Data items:
■ ■ ■ ■ ■ ■ ■
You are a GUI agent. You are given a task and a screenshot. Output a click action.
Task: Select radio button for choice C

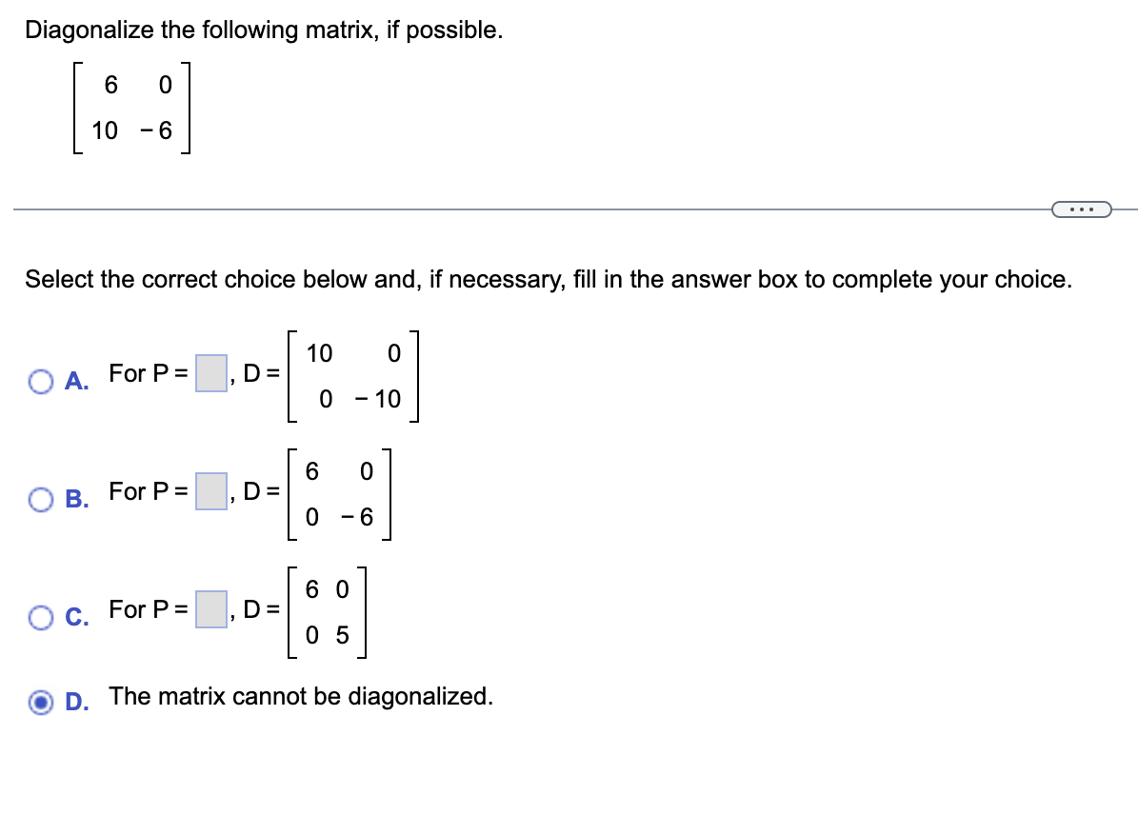[39, 617]
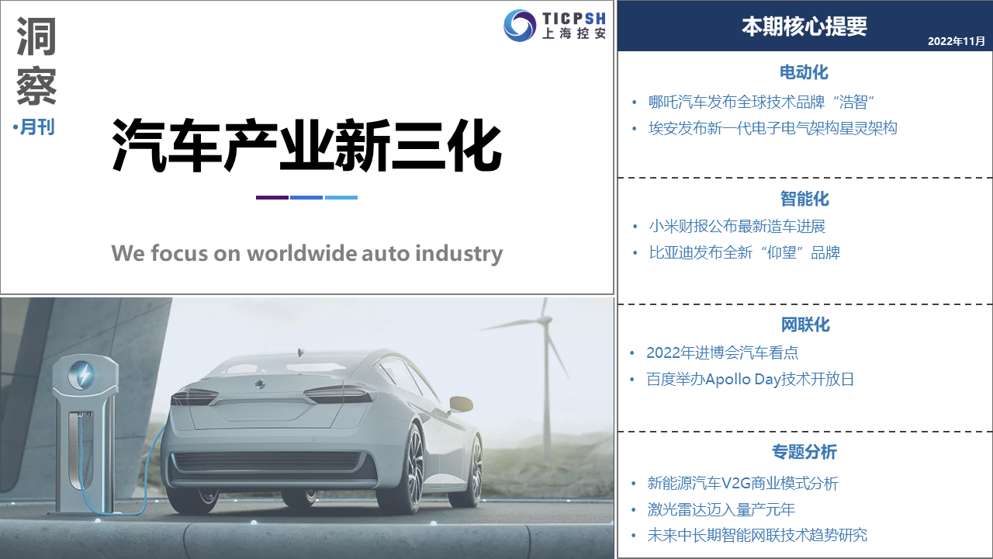
Task: Click the 专题分析 section icon heading
Action: coord(804,451)
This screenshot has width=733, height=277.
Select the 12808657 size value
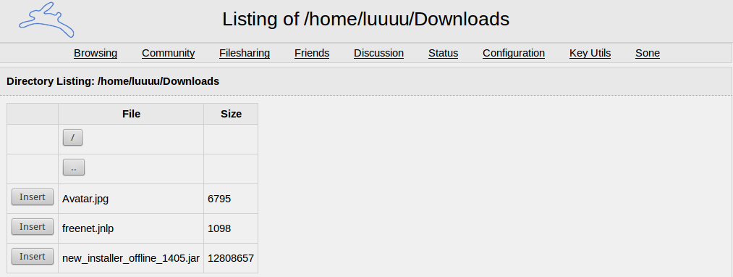pos(231,258)
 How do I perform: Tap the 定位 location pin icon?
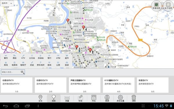point(40,99)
■ ■ ■ ■ ■ ■ ■
### What is being asked:
Starting with the line that contains "Task: Select radio button for choice C", print every line through the end of the data exactly as written; omit all pictures and add nothing else.

### Completed task:
Task: Select radio button for choice C

[39, 617]
Task: Click the 专题分析 section icon heading
Action: coord(804,451)
This screenshot has width=733, height=277.
Select the 12808657 size value
pos(231,258)
 How do I perform: Tap the 定位 location pin icon?
point(40,99)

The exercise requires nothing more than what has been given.